Mayuli Martínez señaló que las reformas impulsadas desde la mayoría legislativa no fortalecieron las instituciones, sino que concentraron el poder político y debilitaron los contrapesos que sostienen la vida democrática del país.
“Este año se modificó la arquitectura institucional bajo la retórica de acercar la justicia al pueblo, pero en realidad se avanzó hacia un modelo más centralizado, más discrecional y menos transparente”, advirtió la legisladora panista.
La vicecoordinadora legislativa sostuvo que la reforma judicial fue aprobada sin el rigor técnico requerido, lo que dejó un marco más vulnerable y elevó el riesgo de politización del sistema de justicia.
Agregó que la falta de inversión en profesionalización policial, ministerios públicos y tecnología de seguridad constituye una omisión grave en un país que enfrenta altos niveles de violencia.

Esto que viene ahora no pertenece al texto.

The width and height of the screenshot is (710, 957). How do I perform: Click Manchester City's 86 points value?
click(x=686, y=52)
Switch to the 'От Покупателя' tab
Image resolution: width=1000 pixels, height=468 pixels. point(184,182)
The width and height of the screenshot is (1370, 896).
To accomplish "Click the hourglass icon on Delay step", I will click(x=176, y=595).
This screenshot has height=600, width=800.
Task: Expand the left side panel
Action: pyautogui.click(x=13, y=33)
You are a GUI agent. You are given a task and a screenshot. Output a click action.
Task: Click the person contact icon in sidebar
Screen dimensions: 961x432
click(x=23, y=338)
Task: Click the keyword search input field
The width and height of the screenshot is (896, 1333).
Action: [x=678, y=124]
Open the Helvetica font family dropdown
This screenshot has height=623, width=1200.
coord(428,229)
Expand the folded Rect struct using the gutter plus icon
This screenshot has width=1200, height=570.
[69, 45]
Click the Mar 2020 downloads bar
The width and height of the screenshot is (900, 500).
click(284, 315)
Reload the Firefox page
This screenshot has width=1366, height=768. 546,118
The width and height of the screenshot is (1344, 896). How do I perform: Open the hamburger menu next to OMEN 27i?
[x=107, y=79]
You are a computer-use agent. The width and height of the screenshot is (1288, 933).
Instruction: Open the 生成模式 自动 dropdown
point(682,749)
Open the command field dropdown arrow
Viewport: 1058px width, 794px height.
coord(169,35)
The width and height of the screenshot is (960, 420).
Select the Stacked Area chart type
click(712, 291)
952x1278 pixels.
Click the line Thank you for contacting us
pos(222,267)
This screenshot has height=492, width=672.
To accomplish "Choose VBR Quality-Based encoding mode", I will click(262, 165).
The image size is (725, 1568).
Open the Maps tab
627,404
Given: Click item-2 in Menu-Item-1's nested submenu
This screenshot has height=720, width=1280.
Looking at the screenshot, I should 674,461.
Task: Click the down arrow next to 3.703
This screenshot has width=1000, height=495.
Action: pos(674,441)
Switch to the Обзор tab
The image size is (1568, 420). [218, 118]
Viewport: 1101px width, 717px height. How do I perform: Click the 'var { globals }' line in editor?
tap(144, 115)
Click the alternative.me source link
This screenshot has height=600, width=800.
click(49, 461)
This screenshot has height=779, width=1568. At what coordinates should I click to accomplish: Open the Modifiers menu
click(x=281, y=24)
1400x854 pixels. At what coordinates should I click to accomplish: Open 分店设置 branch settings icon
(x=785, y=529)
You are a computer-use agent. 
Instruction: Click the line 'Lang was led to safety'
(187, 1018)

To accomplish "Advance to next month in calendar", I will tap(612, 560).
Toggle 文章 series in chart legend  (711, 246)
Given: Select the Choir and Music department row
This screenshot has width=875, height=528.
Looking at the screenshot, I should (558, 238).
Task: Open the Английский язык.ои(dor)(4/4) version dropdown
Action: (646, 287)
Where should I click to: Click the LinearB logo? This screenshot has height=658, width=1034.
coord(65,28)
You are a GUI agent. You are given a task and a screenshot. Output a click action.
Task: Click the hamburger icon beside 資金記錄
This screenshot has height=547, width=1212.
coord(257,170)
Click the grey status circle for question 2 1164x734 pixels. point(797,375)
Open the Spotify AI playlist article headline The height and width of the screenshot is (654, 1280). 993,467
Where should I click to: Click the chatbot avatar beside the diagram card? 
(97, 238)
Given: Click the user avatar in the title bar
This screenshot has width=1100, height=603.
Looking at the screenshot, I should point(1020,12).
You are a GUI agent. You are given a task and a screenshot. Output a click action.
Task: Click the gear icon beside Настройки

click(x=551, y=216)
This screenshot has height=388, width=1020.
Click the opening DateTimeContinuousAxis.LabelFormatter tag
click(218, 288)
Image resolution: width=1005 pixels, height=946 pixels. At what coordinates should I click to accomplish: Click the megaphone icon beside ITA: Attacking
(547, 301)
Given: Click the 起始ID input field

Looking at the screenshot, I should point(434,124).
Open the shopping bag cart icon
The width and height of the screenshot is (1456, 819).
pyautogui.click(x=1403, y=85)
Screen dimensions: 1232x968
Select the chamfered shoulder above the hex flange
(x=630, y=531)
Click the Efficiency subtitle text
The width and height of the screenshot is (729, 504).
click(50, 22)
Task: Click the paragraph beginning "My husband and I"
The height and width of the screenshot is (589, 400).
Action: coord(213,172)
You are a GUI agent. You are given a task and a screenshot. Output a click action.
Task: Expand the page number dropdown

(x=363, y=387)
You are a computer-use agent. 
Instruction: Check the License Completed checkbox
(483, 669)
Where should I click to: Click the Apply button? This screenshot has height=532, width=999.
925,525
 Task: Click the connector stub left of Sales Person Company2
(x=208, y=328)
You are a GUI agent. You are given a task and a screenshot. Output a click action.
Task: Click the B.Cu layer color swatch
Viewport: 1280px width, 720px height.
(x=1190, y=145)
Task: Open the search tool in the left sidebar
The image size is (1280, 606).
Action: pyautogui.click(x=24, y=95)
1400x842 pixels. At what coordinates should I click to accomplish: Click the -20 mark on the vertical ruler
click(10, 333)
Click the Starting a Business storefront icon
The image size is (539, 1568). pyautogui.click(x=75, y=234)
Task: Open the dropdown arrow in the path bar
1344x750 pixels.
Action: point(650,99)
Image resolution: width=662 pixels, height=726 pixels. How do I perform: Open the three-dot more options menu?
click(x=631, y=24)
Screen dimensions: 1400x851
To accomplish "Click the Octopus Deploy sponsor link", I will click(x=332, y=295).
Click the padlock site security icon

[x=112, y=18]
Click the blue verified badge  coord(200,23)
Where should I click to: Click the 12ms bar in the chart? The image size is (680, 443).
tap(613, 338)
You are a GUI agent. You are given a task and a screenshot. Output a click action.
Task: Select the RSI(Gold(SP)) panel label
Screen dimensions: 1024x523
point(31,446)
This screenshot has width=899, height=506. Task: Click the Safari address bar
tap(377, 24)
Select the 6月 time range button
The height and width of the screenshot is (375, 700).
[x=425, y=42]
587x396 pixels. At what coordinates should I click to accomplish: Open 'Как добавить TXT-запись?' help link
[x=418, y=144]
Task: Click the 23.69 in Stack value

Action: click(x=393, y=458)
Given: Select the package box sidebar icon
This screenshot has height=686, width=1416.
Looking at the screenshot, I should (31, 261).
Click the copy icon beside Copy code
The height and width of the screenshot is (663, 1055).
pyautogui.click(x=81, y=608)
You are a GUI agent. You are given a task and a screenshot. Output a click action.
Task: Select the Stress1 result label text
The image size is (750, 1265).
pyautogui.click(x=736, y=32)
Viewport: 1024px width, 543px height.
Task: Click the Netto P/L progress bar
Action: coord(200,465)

“Mientras el gobierno presume cambios históricos, lo que vemos es menos certeza jurídica y más presión política sobre los órganos autónomos. Eso no es transformación: es retroceso”, afirmó.
En materia económica, Mayuli Martínez señaló que diversas iniciativas promovieron una mayor intervención gubernamental, con lo cual se envían señales de incertidumbre al sector productivo y se inhibe la inversión privada.
“México necesita reglas claras, no reformas improvisadas. La libertad económica y la confianza empresarial se están erosionando”, dijo.
También criticó el debilitamiento del federalismo, al señalar que la concentración de decisiones y recursos en el gobierno federal redujo el margen de acción de los gobiernos estatales y afectó la coordinación en políticas públicas.
La legisladora acusó que el oficialismo impulsó cambios legales con nulo debate, utilizando de manera prepotente su mayoría legislativa, reduciendo el espacio para la sociedad civil y el debate democrático.
“Este año se avanzó en una agenda política, sí, pero fue una agenda que restó contrapesos, redujo la apertura económica y debilitó la democracia interna. México merece una verdadera modernización, no transformaciones que se disfrazan de progreso”, concluyó.